Decoding and Encoding Writing Activity

Compare/Contrast Essay

For this activity, you will explore the similarities and differences between decoding and encoding by writing a compare/contrast essay. First, develop your ideas on the topic by creating a Venn diagram. To create a Venn diagram, simply draw two large circles that overlap significantly. On one side of the diagram, write about the distinctive features of decoding, and on the other side, write about the unique characteristics of encoding. In the middle where the circles overlap, write ideas about how decoding and encoding are similar. Next, you will want to create a thesis statement. In your thesis statement, you want to mention the fact that decoding and encoding have both similarities and differences. Here is an example of a thesis statement: While both encoding and decoding contribute to a person's ability to read, these processes have specific differences. Now that you have a thesis statement, it is time to organize your ideas with an outline. Feel free to use the below outline to help you. Once your ideas are well-organized, go ahead and write your essay.

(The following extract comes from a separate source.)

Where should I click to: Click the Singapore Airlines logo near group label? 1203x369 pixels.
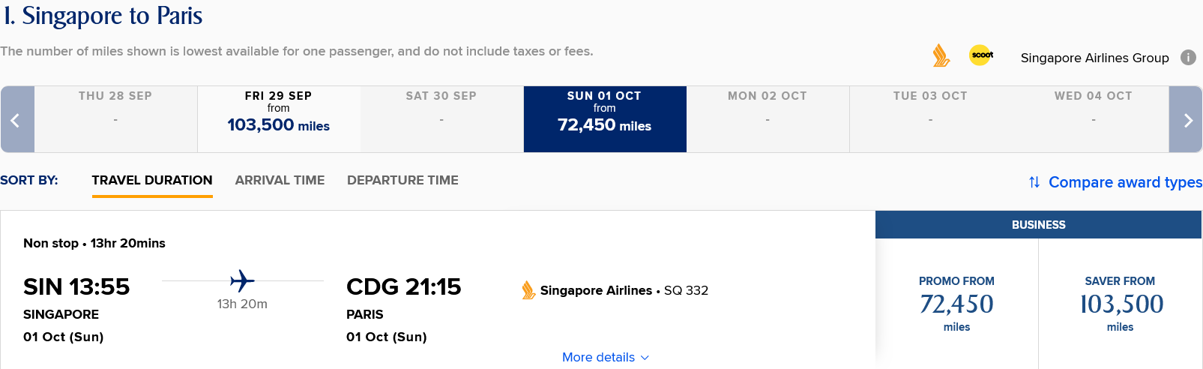[941, 56]
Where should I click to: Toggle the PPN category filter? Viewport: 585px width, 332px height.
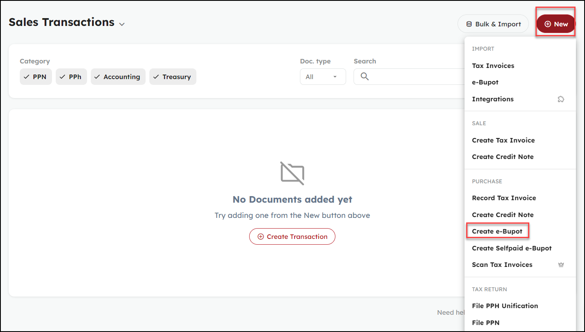tap(36, 77)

Finally, proofread, edit, and revise your essay as needed before turning-in or publishing.

Outline

I. Introduction

  • Hook/Attention-Getter
  • Brief introduction to decoding and encoding
  • Thesis statement

II. Body Paragraphs

  • Similarities
  1. Discuss the major similarities between encoding and decoding.
  2. Thoroughly explain the similarities and give examples if possible.
  • Differences
  1. Discuss the major differences between encoding and decoding.
  2. Thoroughly explain the differences and give examples if possible.

III. Conclusion

  • Summarize main ideas.
  • Re-state thesis statement.
  • Closing statement (You may want to include the importance of decoding and encoding.)